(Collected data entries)
--------
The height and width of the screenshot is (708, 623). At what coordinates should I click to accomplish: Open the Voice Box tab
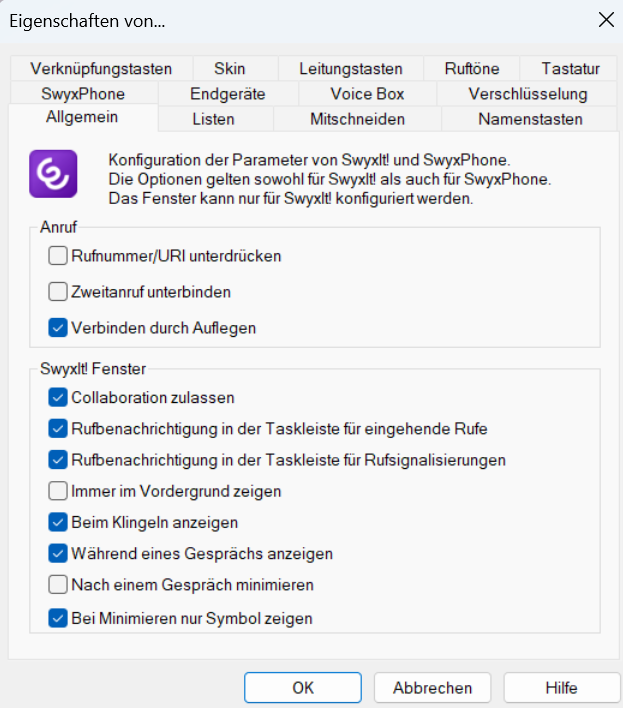click(367, 94)
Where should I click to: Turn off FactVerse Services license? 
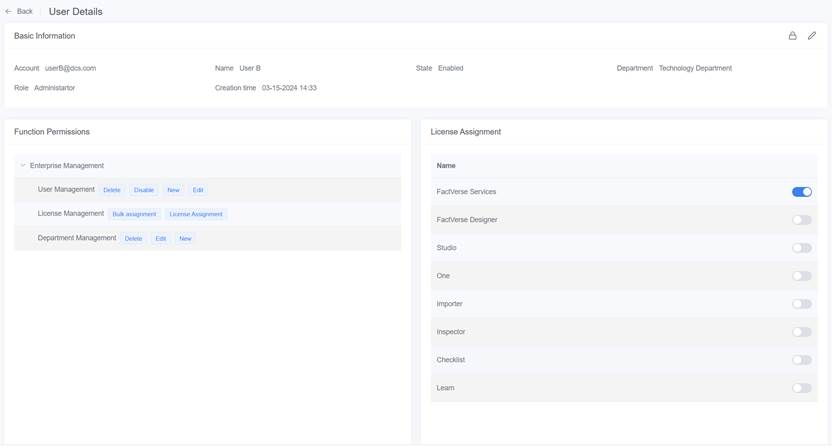point(801,192)
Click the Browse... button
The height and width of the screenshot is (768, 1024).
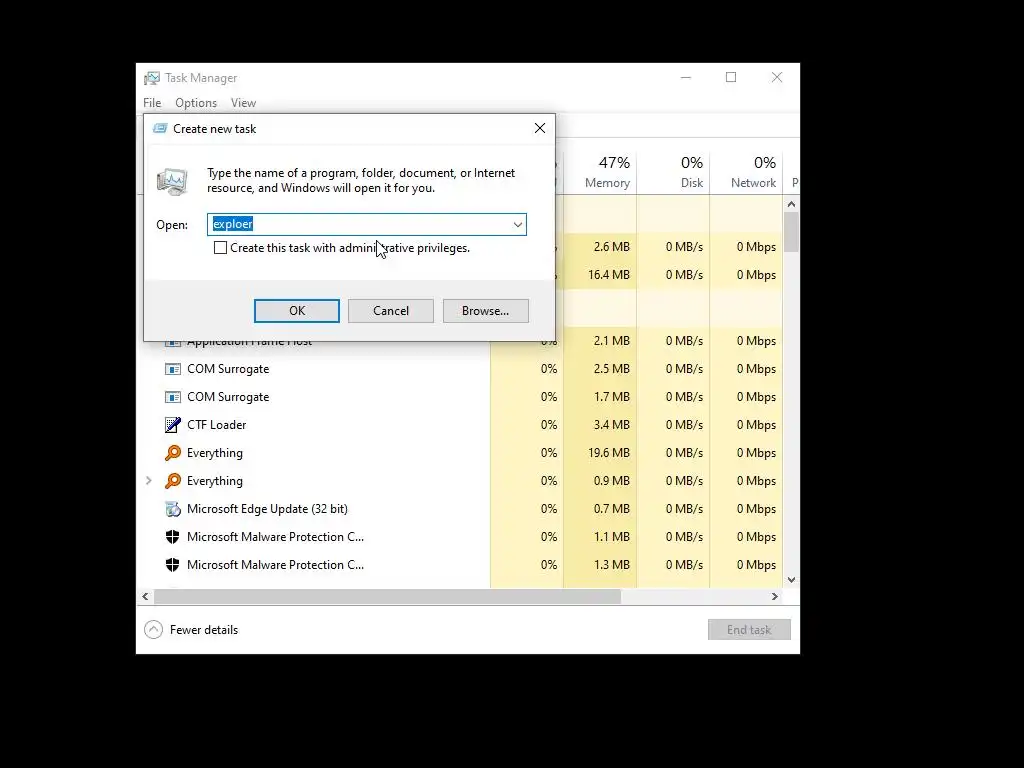[x=485, y=311]
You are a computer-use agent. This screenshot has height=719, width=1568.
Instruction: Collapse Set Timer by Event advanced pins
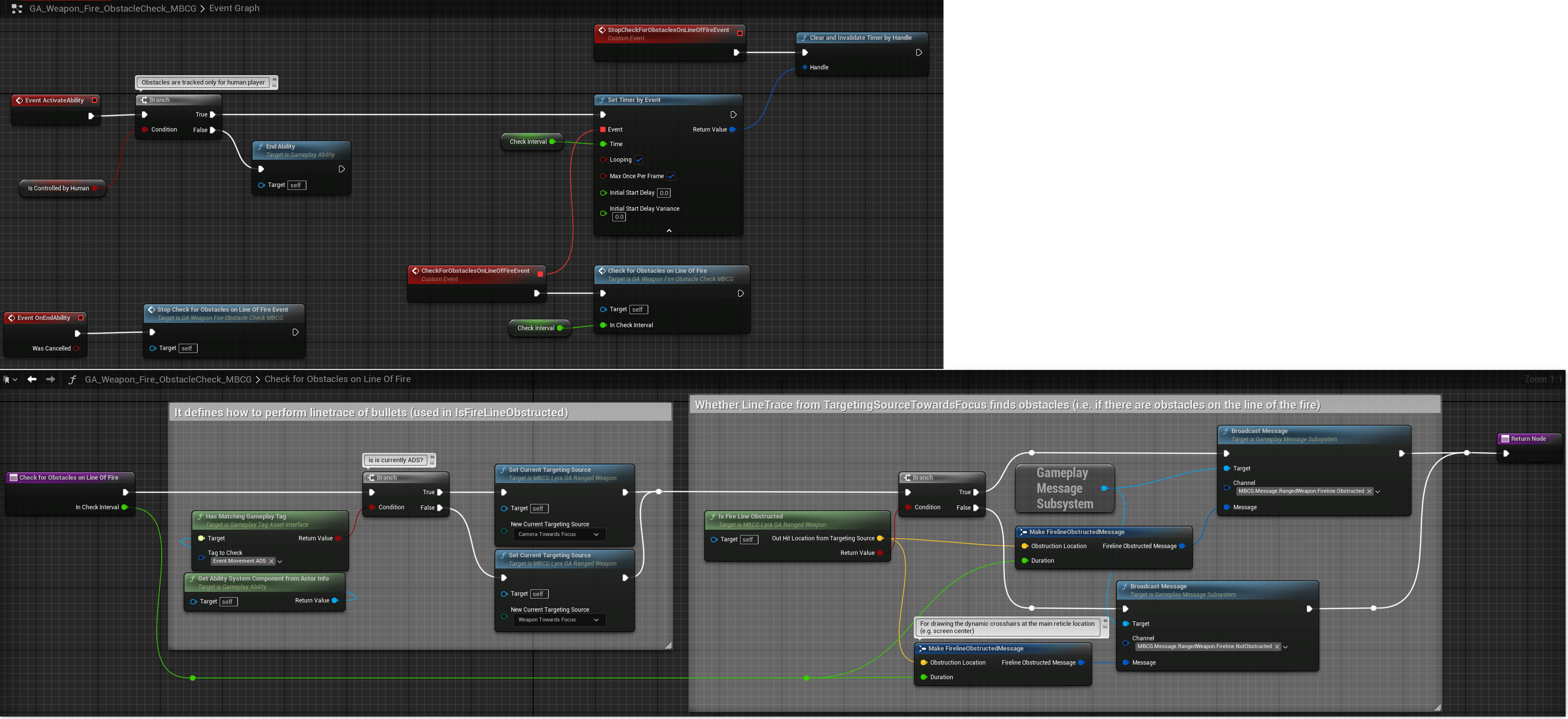click(668, 231)

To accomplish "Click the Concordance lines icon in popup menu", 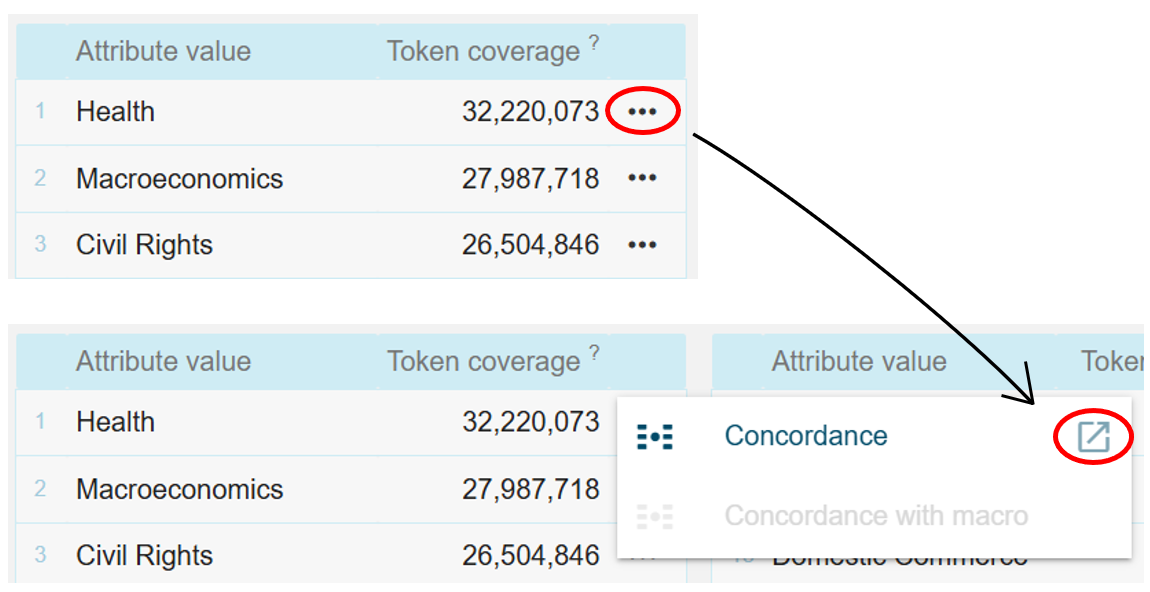I will [655, 437].
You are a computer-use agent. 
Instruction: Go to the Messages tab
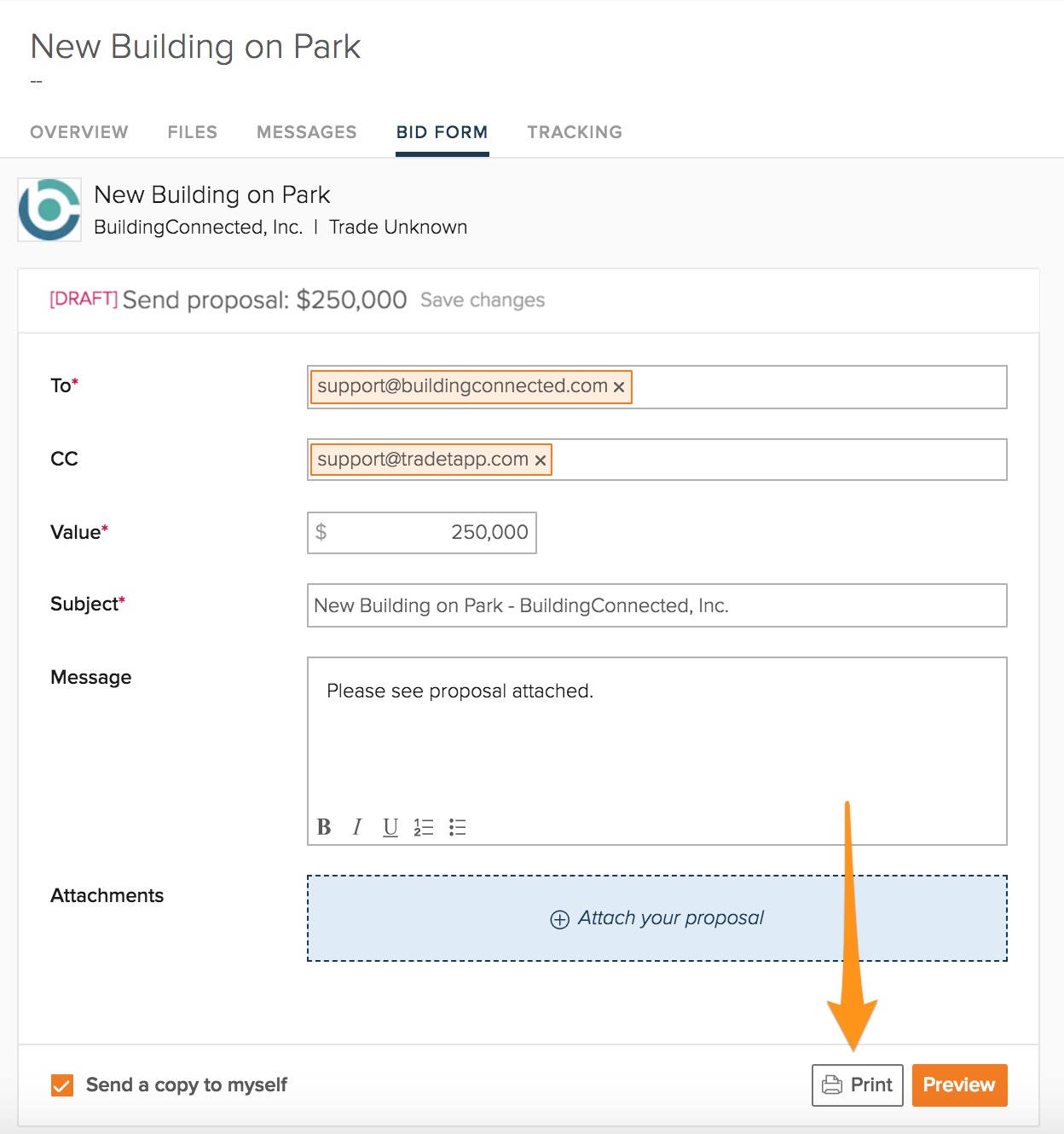click(x=307, y=132)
--------
(WRITTEN PROBLEM) Please repeat the data above line for line, everything from its first line down to the line containing "click(668, 231)", with both of those lines included. Leave the pictures out of your answer.

(RIGHT ANSWER)
The height and width of the screenshot is (708, 623). At what coordinates should I click to accomplish: Open the Voice Box tab
click(367, 94)
Where should I click to: Turn off FactVerse Services license? 
point(801,192)
Click the Browse... button
The height and width of the screenshot is (768, 1024).
[x=485, y=311]
You are a computer-use agent. This screenshot has height=719, width=1568.
Instruction: Collapse Set Timer by Event advanced pins
click(668, 231)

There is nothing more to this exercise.